• _DIRECTIONS FOR THIS TASK_:
Reproduce each of the records below word for word, keeping every line in its original order.

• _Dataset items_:
:::::

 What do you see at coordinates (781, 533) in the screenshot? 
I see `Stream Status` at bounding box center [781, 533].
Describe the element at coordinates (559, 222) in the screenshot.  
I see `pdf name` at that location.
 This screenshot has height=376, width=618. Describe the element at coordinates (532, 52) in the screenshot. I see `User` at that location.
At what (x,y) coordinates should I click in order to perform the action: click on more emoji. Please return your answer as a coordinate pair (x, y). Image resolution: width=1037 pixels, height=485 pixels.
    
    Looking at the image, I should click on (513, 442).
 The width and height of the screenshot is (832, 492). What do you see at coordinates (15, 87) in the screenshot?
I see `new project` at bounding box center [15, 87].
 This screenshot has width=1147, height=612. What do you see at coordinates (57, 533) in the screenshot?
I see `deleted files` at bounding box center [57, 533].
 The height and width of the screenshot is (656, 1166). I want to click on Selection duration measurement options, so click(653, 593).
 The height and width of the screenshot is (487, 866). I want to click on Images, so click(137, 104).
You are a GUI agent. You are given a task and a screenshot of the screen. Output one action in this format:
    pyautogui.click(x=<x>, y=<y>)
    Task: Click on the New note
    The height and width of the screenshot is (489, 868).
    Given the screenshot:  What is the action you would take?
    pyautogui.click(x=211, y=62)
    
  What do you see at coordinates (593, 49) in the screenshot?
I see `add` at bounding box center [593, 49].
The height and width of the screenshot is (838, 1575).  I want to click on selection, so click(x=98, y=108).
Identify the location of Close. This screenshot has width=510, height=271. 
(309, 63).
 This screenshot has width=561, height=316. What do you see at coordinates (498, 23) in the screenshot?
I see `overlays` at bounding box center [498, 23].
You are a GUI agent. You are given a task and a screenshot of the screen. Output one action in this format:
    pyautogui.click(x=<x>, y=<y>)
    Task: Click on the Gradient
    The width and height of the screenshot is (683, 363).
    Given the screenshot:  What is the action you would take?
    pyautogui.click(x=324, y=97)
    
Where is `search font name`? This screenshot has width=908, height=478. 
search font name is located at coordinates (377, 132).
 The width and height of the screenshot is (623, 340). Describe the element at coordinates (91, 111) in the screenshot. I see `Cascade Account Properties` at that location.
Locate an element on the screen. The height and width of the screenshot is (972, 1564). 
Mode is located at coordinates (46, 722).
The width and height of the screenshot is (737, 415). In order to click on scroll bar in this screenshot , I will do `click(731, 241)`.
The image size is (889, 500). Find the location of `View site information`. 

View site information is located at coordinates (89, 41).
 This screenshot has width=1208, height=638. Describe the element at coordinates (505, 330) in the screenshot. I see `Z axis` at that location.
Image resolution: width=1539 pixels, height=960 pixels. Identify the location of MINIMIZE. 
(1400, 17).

:::::

• _OUTPUT FOR THIS EXERCISE_:
 What do you see at coordinates (781, 533) in the screenshot? 
I see `Stream Status` at bounding box center [781, 533].
Describe the element at coordinates (559, 222) in the screenshot.  
I see `pdf name` at that location.
 This screenshot has height=376, width=618. Describe the element at coordinates (532, 52) in the screenshot. I see `User` at that location.
At what (x,y) coordinates should I click in order to perform the action: click on more emoji. Please return your answer as a coordinate pair (x, y). Image resolution: width=1037 pixels, height=485 pixels.
    
    Looking at the image, I should click on (513, 442).
 The width and height of the screenshot is (832, 492). What do you see at coordinates (15, 87) in the screenshot?
I see `new project` at bounding box center [15, 87].
 This screenshot has width=1147, height=612. What do you see at coordinates (57, 533) in the screenshot?
I see `deleted files` at bounding box center [57, 533].
 The height and width of the screenshot is (656, 1166). I want to click on Selection duration measurement options, so click(653, 593).
 The height and width of the screenshot is (487, 866). I want to click on Images, so click(137, 104).
You are a GUI agent. You are given a task and a screenshot of the screen. Output one action in this format:
    pyautogui.click(x=<x>, y=<y>)
    Task: Click on the New note
    The height and width of the screenshot is (489, 868).
    Given the screenshot:  What is the action you would take?
    pyautogui.click(x=211, y=62)
    
  What do you see at coordinates (593, 49) in the screenshot?
I see `add` at bounding box center [593, 49].
The height and width of the screenshot is (838, 1575).  I want to click on selection, so click(x=98, y=108).
Identify the location of Close. This screenshot has width=510, height=271. 
(309, 63).
 This screenshot has width=561, height=316. What do you see at coordinates (498, 23) in the screenshot?
I see `overlays` at bounding box center [498, 23].
You are a GUI agent. You are given a task and a screenshot of the screen. Output one action in this format:
    pyautogui.click(x=<x>, y=<y>)
    Task: Click on the Gradient
    The width and height of the screenshot is (683, 363).
    Given the screenshot:  What is the action you would take?
    pyautogui.click(x=324, y=97)
    
Where is `search font name`? This screenshot has width=908, height=478. 
search font name is located at coordinates (377, 132).
 The width and height of the screenshot is (623, 340). Describe the element at coordinates (91, 111) in the screenshot. I see `Cascade Account Properties` at that location.
Locate an element on the screen. The height and width of the screenshot is (972, 1564). 
Mode is located at coordinates (46, 722).
The width and height of the screenshot is (737, 415). In order to click on scroll bar in this screenshot , I will do `click(731, 241)`.
The image size is (889, 500). Find the location of `View site information`. 

View site information is located at coordinates (89, 41).
 This screenshot has width=1208, height=638. Describe the element at coordinates (505, 330) in the screenshot. I see `Z axis` at that location.
Image resolution: width=1539 pixels, height=960 pixels. Identify the location of MINIMIZE. 
(1400, 17).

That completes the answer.